Está, para empezar, el tema del conocimiento, del vuelo, de las ramificaciones de su conocimiento. Del carácter enciclopédico de su conocimiento. No es que fuese Heidegger o Goethe, o el Dante, como hubiese preferido al hablar de parecidos, o semejanzas. Y sin embargo, con cuántas sorpresas salía al calor de una conversación matutina rumbo al café, ese café que le hacía el quite al trabajo oficinesco que es también el del periodismo; o durante un regado almuerzo, o una cena, o en cualquier momento del día que compartiera con nosotros. La singularidad de una planta cualquiera que divisaba en un jardín cercano, a la que se refería por su nombre científico; la letra completa en italiano o en dialecto siciliano de una ópera de Mascagni; los orígenes perdidos en el tiempo de un plato de garbanzos con tocino, la marcha equívoca de la sociedad, las trampas dialécticas del comunismo, las cumbres literarias. Todo lo sabía, o aparentaba saberlo, que ya es mucho, al punto de que uno se preguntaba, de que yo me preguntaba, ¿cuándo aprendió tanto? Porque nunca lo vi leer nada. ¿O leía, y en qué momento? ¿Estudiaba? ¿Y cómo fue que yo nunca supe nada de esas cosas que hablaba? ¿Es que todo ha pasado ante mis ojos, sin darme cuenta? ¿Es que no tuve tiempo de aprender, enfrascado como estaba en otros asuntos? O lo peor, ¿traté de aprender y no me resultó? Sea lo que fuere, he allí el primer misterio que nos ofreció su vida.

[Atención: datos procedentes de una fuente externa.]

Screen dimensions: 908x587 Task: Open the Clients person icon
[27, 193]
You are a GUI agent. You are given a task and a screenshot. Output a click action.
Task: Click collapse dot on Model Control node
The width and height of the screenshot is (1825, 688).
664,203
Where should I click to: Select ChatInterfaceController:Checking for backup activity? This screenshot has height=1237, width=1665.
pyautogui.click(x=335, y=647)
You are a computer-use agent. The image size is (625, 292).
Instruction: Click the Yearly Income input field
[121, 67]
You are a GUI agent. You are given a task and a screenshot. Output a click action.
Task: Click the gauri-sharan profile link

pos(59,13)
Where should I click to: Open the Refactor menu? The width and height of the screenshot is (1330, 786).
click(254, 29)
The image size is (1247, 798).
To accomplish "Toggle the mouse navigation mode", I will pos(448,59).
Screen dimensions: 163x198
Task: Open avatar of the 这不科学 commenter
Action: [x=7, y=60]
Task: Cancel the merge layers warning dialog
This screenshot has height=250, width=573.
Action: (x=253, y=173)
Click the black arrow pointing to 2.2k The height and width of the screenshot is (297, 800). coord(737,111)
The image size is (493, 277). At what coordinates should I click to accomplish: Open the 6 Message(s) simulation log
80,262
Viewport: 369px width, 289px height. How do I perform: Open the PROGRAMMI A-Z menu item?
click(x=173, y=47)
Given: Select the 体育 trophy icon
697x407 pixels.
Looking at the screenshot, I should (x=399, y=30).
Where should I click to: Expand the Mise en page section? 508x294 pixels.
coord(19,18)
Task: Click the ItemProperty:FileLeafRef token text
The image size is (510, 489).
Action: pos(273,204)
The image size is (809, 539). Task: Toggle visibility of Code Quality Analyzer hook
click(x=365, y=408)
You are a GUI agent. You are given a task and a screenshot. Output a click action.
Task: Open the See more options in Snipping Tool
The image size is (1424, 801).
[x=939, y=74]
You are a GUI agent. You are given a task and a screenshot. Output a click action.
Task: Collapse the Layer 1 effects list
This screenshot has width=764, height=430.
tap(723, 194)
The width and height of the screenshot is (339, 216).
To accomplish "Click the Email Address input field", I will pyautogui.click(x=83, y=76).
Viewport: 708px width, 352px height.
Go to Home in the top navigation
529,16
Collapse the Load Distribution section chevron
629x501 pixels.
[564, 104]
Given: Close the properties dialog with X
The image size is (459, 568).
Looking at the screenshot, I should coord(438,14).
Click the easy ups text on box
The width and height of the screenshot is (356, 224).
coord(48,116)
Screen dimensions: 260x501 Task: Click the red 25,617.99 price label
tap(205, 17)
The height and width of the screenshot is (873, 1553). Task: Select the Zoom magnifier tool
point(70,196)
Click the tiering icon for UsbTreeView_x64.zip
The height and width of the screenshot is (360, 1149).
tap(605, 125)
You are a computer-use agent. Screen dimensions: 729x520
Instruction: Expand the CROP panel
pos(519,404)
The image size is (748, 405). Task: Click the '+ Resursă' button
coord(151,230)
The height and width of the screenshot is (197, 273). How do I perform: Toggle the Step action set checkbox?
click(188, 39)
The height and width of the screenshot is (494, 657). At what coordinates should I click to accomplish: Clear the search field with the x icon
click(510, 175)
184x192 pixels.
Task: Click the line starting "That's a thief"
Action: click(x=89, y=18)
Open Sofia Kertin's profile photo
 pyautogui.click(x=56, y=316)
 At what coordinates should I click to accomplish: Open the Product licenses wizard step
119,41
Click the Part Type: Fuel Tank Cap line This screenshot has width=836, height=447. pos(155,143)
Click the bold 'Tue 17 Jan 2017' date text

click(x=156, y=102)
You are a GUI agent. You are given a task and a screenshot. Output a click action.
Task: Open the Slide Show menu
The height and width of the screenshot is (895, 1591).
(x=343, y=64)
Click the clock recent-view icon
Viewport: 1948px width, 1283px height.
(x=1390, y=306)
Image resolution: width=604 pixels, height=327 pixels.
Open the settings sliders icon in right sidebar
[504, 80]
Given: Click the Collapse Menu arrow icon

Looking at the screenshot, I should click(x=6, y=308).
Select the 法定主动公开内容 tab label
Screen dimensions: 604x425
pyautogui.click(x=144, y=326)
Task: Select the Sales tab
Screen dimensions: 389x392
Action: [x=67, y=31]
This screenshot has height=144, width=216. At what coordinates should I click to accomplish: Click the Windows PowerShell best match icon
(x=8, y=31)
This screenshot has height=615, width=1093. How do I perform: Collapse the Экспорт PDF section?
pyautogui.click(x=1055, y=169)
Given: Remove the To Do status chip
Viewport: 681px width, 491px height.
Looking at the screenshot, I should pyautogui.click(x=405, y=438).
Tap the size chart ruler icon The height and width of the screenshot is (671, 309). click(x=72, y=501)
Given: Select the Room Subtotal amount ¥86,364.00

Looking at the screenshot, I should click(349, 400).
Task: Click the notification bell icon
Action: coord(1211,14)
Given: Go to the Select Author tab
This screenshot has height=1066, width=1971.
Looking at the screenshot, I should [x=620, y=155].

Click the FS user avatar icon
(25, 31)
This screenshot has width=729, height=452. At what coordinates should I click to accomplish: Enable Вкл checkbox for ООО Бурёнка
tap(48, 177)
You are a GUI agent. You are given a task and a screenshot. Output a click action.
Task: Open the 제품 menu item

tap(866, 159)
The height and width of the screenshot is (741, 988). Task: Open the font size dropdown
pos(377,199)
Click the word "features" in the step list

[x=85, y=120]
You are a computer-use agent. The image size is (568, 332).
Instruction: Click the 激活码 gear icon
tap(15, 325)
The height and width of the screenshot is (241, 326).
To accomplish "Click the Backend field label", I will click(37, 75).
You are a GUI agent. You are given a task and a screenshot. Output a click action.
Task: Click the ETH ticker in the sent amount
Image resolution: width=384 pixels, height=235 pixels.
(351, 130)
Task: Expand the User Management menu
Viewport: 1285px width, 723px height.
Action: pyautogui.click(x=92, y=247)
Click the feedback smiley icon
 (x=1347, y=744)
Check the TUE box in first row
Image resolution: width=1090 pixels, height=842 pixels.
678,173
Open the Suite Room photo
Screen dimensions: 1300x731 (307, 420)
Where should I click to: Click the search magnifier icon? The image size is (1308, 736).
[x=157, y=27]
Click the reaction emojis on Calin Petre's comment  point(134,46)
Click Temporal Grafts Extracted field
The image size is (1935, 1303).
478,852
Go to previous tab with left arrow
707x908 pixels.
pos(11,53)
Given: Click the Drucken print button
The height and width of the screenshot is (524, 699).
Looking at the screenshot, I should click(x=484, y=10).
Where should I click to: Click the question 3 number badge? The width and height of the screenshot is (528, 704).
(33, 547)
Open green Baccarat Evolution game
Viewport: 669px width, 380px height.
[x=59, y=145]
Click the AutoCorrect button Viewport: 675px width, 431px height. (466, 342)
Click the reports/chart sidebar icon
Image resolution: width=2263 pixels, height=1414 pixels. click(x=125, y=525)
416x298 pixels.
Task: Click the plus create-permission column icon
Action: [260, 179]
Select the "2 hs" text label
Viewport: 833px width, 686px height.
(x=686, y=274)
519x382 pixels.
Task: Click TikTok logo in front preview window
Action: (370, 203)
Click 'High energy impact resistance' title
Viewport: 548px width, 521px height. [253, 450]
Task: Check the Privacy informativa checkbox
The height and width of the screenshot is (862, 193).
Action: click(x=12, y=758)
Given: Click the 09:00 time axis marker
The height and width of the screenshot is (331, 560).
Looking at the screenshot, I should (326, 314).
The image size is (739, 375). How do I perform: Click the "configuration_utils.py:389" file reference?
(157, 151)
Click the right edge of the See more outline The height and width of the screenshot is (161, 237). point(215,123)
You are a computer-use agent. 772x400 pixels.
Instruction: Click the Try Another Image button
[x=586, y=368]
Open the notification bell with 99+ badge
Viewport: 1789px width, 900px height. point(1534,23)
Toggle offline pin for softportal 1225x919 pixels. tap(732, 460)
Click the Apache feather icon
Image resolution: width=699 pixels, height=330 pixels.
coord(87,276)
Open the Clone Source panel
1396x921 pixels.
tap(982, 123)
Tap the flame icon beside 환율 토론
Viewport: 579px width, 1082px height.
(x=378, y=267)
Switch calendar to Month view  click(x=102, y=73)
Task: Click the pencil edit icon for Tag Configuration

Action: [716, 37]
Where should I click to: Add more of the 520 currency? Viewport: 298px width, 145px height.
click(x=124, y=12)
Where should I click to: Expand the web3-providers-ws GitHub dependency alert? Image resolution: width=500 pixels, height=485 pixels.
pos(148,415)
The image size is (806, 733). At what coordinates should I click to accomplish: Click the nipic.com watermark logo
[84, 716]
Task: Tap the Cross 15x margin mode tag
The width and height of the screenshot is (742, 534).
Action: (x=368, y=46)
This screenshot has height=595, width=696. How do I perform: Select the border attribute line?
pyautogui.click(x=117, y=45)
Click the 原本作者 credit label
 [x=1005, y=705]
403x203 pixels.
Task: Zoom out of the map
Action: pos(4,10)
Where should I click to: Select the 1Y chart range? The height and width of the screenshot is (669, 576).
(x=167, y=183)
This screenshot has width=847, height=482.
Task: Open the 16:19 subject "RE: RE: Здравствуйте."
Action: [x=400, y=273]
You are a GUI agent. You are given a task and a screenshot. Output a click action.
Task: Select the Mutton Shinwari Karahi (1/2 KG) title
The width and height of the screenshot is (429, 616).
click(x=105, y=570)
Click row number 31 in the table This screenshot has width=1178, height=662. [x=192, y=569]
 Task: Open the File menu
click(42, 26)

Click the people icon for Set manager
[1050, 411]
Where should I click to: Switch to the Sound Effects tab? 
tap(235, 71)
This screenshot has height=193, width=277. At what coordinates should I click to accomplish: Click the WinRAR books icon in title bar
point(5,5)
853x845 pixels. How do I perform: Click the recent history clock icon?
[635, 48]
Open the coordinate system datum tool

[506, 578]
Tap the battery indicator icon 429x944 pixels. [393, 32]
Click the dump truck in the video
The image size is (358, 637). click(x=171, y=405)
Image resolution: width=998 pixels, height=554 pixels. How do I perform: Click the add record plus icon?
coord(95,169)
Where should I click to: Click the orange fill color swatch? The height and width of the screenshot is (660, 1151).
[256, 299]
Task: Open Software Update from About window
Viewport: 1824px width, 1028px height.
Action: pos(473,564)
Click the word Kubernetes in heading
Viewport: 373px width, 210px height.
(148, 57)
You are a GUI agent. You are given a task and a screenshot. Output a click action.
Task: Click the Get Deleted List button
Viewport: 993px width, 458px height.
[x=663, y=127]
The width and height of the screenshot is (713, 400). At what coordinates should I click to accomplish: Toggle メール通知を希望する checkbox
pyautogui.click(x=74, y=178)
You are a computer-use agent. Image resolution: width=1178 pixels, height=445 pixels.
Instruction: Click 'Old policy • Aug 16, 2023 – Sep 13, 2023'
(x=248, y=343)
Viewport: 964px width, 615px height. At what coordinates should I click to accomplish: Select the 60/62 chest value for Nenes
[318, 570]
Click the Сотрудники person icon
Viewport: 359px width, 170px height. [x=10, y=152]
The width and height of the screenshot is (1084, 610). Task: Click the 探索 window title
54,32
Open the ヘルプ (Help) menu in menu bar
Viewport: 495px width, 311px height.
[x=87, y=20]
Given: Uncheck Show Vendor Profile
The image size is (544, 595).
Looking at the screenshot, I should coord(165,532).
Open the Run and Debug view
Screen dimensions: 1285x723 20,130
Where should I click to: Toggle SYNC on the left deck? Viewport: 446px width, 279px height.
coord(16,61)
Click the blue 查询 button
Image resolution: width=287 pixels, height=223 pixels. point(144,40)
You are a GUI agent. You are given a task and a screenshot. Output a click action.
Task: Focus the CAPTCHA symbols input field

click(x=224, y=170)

Enseguida vendría la contradicción.
Está bien, era una enciclopedia viviente. Pero entonces, ¿por qué no se elevó al pináculo dorado desde el cual la intelligentsia imparte sus mandatos? ¿Qué lo hizo quedarse con nosotros, simples mortales que acaso viven para satisfacer apetitos y necesidades? (estoy por decir burguesas). Intentaré una hipótesis para explicar este segundo misterio al final de mi tributo.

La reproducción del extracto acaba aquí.